A second reason why Hamlet has a very limited fee will is because his choice has limited options to prevent him from his destruction. No longer are his options equally presented before him to choose otherwise. For example, once a man has chosen to purchase a yellow car with only 15,000 dollars, he cannot also chose to purchase a blue car that is the same price. That man has to deal with the consequences and choices of choosing a yellow car. In Hamlet’s situation he has chosen beyond the rationality of human persuasion and his own reasoning, and rationality to obey a ghost (1.4.46). Closely tied to this reasoning is reason three. Hamlet only has a limited free will because his life exemplifies times when he does not act when circumstances seemed best for him to do so. The first example of this is when Hamlet freely chose to wait and not kill his Uncle while he is praying (3.3.68-79). Hamlet still wants to kill his Uncle. He no longer contemplates the option of whether or not he wants to kill him that has been determined already. He contemplates how he wants to kill him, and the best possible way to kill his Uncle. The last example is Hamlets own destruction. Revenge has consequences and Hamlet choose all the negative choices that lead to his tragic death. Hamlet, was no longer presented with the equal choice, “To be or not to be” his purpose was attainable, he fulfilled that purpose and once his purpose was fulfilled he has no reason to go on living (3.1.56). Hamlet died because he chose to die, whether he knew that his choices would result it death or not.

On the other hand Calvin’s view of providence completely rejects the interpretation that is put forth above. There is no free will in Calvin’s understanding of providence. For example Calvin writes, “Has a murderer killed an innocent man? He has only, they say, carried out God’s will” (77). He adds further that no one “can oppose God, who had planned it all from eternity.” He draws upon Proverbs 16:9 to support his interpretation. In an earlier part Calvin also adds that God’s omnipotence is not idle and inactive, but rather he is also “caring, effective, energetic and always active” (71). In Hamlet, the interpretation that is put forth above does not completely dismiss free will. It also does not completely disagree with Calvin’s view. God knows Hamlet’s inevitable doom because of the choices Hamlet will make that will determine his end and destruction, but that does not mean that he was coerced to act against his will.
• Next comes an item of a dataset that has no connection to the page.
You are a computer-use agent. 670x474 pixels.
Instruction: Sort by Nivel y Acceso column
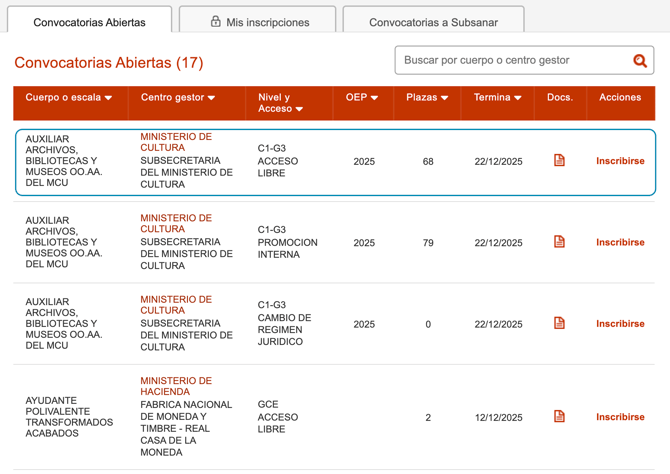tap(280, 103)
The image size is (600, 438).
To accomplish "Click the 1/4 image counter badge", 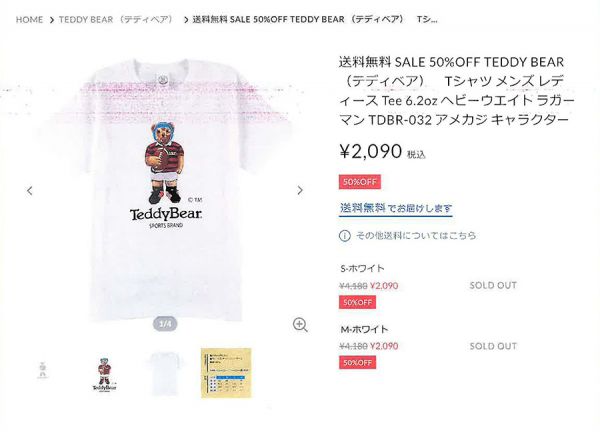I will (x=165, y=324).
One of the reasons why Hamlet, the play, has survived its antiquity is because of Shakespeare extraordinary ability to make his characters believable. The readers are absorbed instantly into the character because one can relate with the same tragic downfalls, and joys that are experienced in the play. Hamlet is hardly fictional and Calvin wrote about reality as it presented itself to him. It was argued that Hamlet had a limited free will that determined his destruction. This view does not agree with Calvin who argues that God has already predetermined everyone’s choice.